The Federal Trade Commission (FTC) has launched an investigation into Elon Musk’s mass layoffs at Twitter, seeking to obtain his internal communications, as part of its ongoing oversight into the social media giant’s privacy and cybersecurity practices. The FTC has been monitoring Twitter since the company agreed to a 2011 consent order regarding serious data security lapses. However, the agency’s concerns heightened following the turmoil that followed Musk’s takeover of the company on October 27, 2021.
Congressional Report Reveals FTC’s Investigation
The Republican-led House Judiciary Committee has published excerpts from the FTC’s letters as part of a report alleging that the agency was overreaching “to harass Elon Musk’s Twitter.” The House claimed that the requests amounted to a deluge of demands regarding personnel decisions in each of the company’s departments, every internal communication relating to Musk, and even Twitter’s interactions with journalists who Musk’s team allowed to see certain employee emails and messages.
The Twitter Files
The documents, dubbed “The Twitter Files,” were intended to demonstrate how the company made decisions to moderate content before Musk’s takeover.

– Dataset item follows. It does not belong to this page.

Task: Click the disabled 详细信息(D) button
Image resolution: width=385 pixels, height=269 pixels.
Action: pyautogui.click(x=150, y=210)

In response to the House report, the FTC stated that “protecting consumers’ privacy is exactly what the FTC is supposed to do. It should come as no surprise that career staff at the commission are conducting a rigorous investigation into Twitter’s compliance with a consent order that came into effect long before Mr. Musk purchased the company.”
Twitter’s 2011 Consent Order and Subsequent Penalties
Twitter had already paid a $150 million penalty in May 2021, about five months before Musk’s takeover, for violating the 2011 consent order. An updated version of the order established new procedures that required the company to implement an enhanced privacy-protection program, as well as bolster its information security. However, in November, a group of Democratic senators called those commitments into question and asked the FTC, led by Chair Lina Khan, a Democrat, to investigate any possible violations amid concerns that reports of Twitter’s disorder and drastically reduced staff under Musk posed serious security risks.
FTC’s Commitment to Protecting Consumer Privacy
The FTC has a mandate to protect consumer privacy, and the agency is expected to conduct thorough investigations into companies that are not in compliance with consent orders. The FTC’s investigation into Twitter is part of the agency’s ongoing efforts to ensure that businesses are taking adequate measures to protect user privacy and data security.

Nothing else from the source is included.